Hungarian Grand Prix: Why did Lewis Hamilton say he was useless?
Team principal Frederic Vasseur injected some perspective into Hamilton’s situation.
“For sure when you are seven-times world champion, your team-mate is in pole position and you are out in Q2, it’s a tough situation,” Vasseur said.
On the race result, Vasseur pointed out that Ferrari had gambled on a one-stop strategy starting on the hard tyre on a track where overtaking is notoriously difficult, and it “didn’t work”.
“I can understand the frustration from Lewis,” he said, “but this is normal, and he will come back.”
Vasseur, who was instrumental in persuading Hamilton to leave Mercedes to join Ferrari for this season, pointed out that the results in Hungary made his driver’s weekend look worse than it was.

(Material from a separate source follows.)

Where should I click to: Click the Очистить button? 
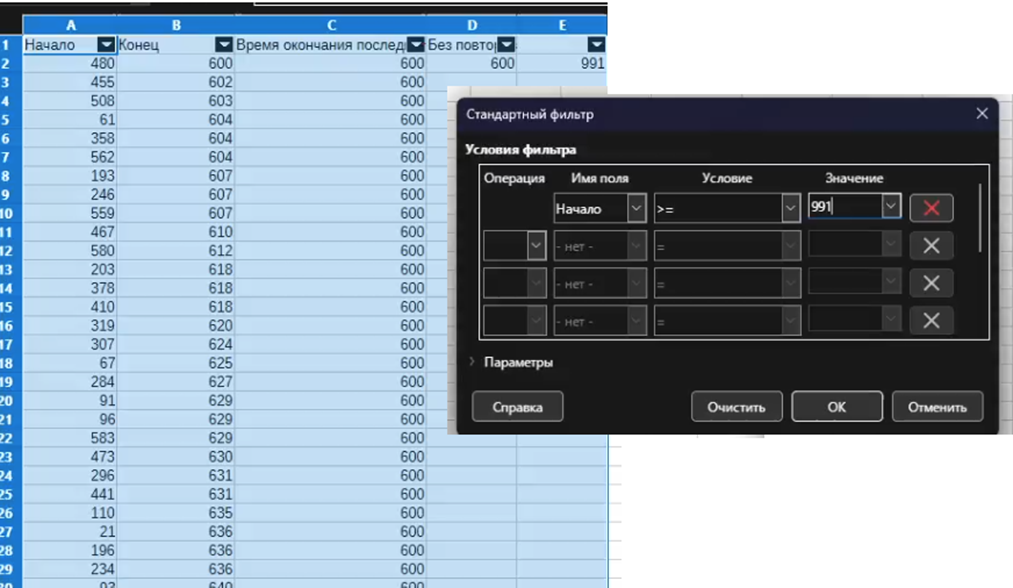coord(736,407)
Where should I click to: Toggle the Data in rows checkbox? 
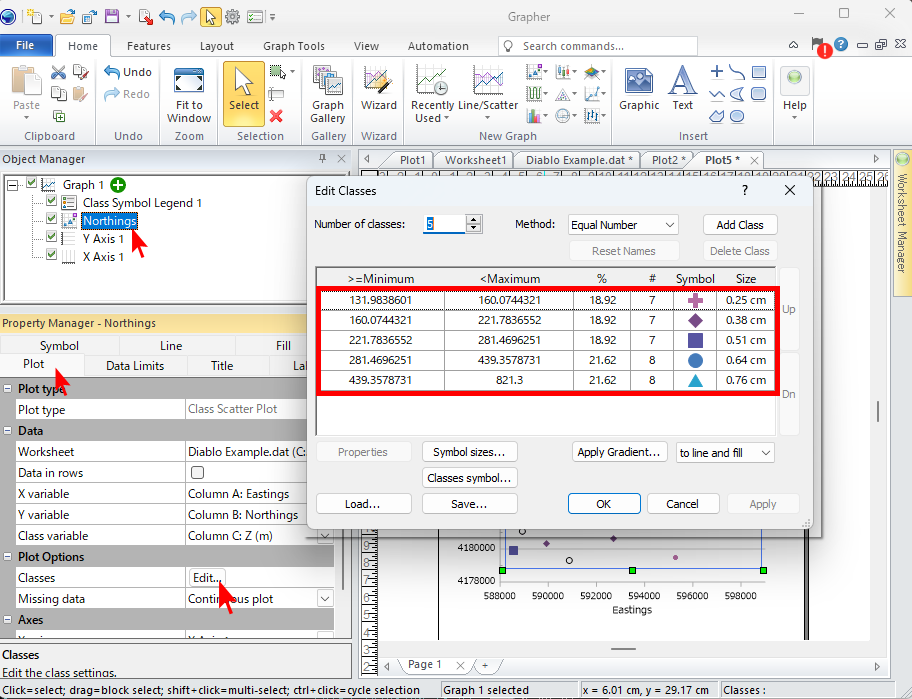(197, 473)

Yes, Hamilton had been 0.247 seconds slower than Leclerc when he was knocked out of qualifying after the second session. But Leclerc himself had found it hard to progress, and Hamilton had been just 0.155secs adrift of his team-mate in the first session.
The past two races have seen a stall in the positive momentum Hamilton had been building after a difficult start to his Ferrari career.

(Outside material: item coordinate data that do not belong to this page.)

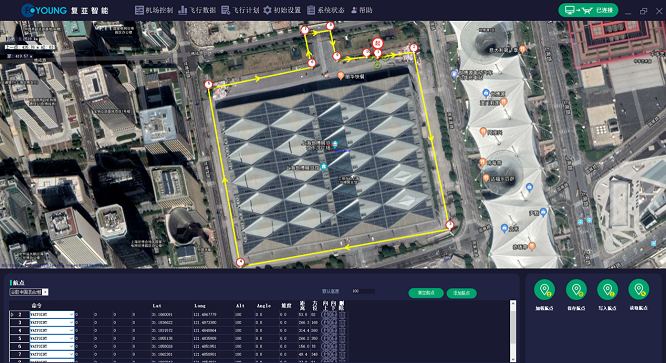Screen dimensions: 666x363
Task: Click the 写入航点 write waypoints icon
Action: [x=607, y=290]
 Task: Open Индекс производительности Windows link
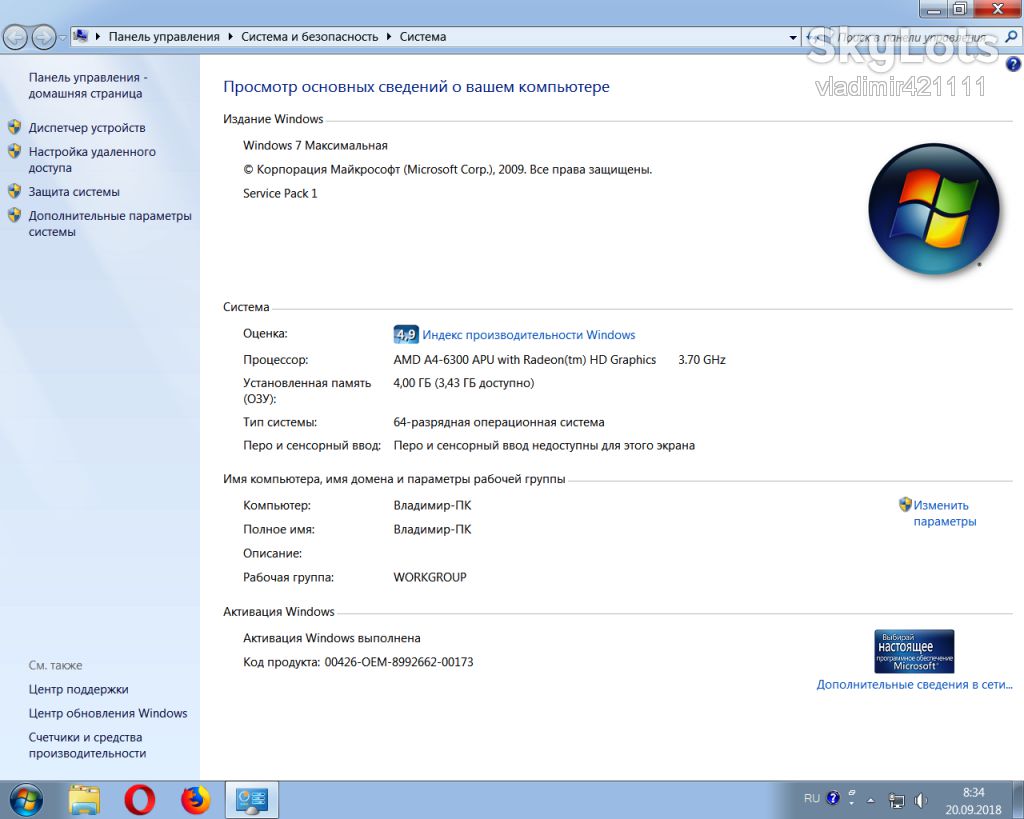[528, 334]
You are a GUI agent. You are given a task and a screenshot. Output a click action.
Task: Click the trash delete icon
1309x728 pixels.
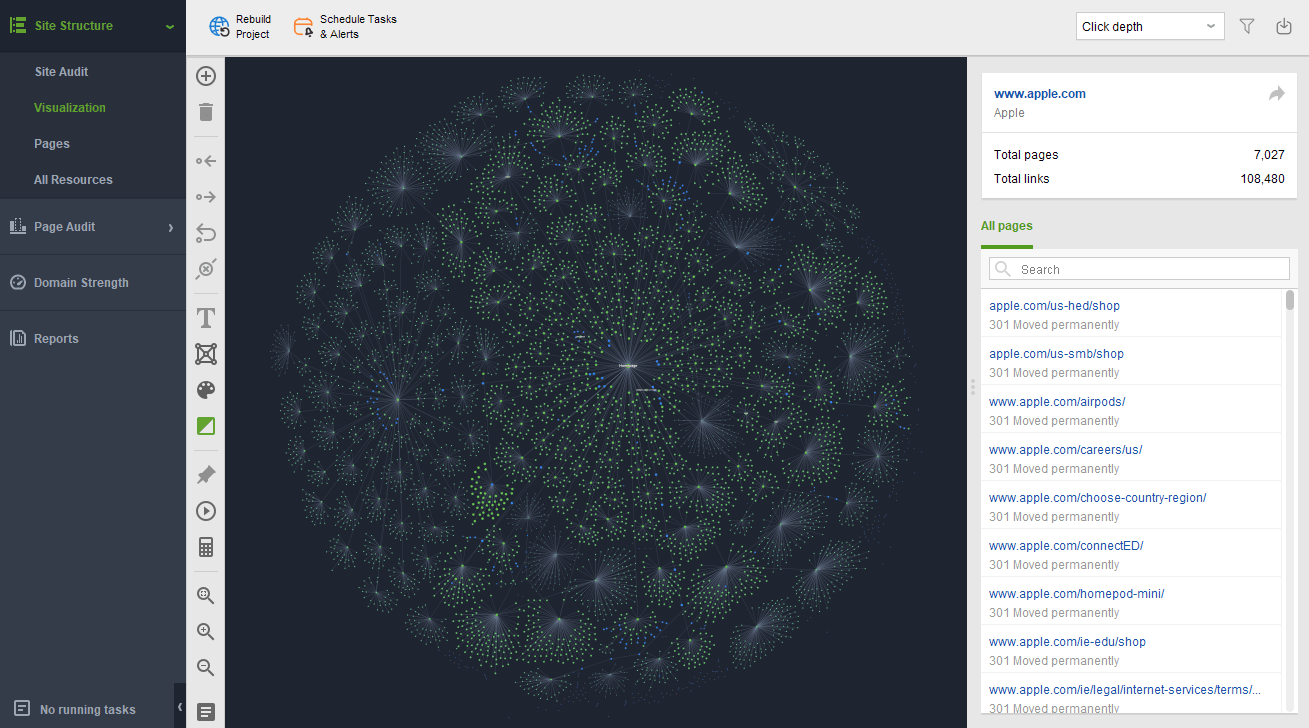click(206, 112)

Since Miami in early May, there has been little to choose between the two drivers in qualifying, and Hamilton out-qualified Leclerc in three of the four races before Belgium, a week before Hungary.
Two errors of different kinds in the qualifying sessions for the sprint and grand prix at Spa made Hamilton look uncompetitive when he was anything but.
Hamilton was a match for Leclerc on pace in Belgium, but an off followed by a spin caused by a combination of factors relating to a new braking material saw him out in the first session in sprint qualifying. And the same thing happened when he misjudged the exit of the 180mph+ swerves at Eau Rouge and went slightly outside track limits in qualifying for the grand prix.
Even with the problems in Belgium and Hungary, and the need to adapt to a new car of very different characteristics at the start of the season, Hamilton’s average qualifying deficit to Leclerc is 0.146 seconds this year.
That’s not what Hamilton would expect of himself, but it should be viewed in the context that Ferrari – and many others in F1 – regard Leclerc as the fastest driver over a single lap in the world.
Hamilton’s critics point to his struggles against George Russell in his final season at Mercedes last year.
The 40-year-old has found the ground-effect cars introduced into F1 in 2022 do not fit his late-braking style as well as the previous generation of cars. And it does remain a mystery that he has not been able to adapt as well as would have been expected, or apparently as well as other drivers.
But Vasseur rejected any idea that he might be worried about Hamilton’s situation.
“He’s demanding,” Vasseur said, “but I think it’s also why he’s seven-times world champion, that he’s demanding with the team, with the car, with the engineers, with the mechanics, with myself also. But first of all he’s very demanding with himself.”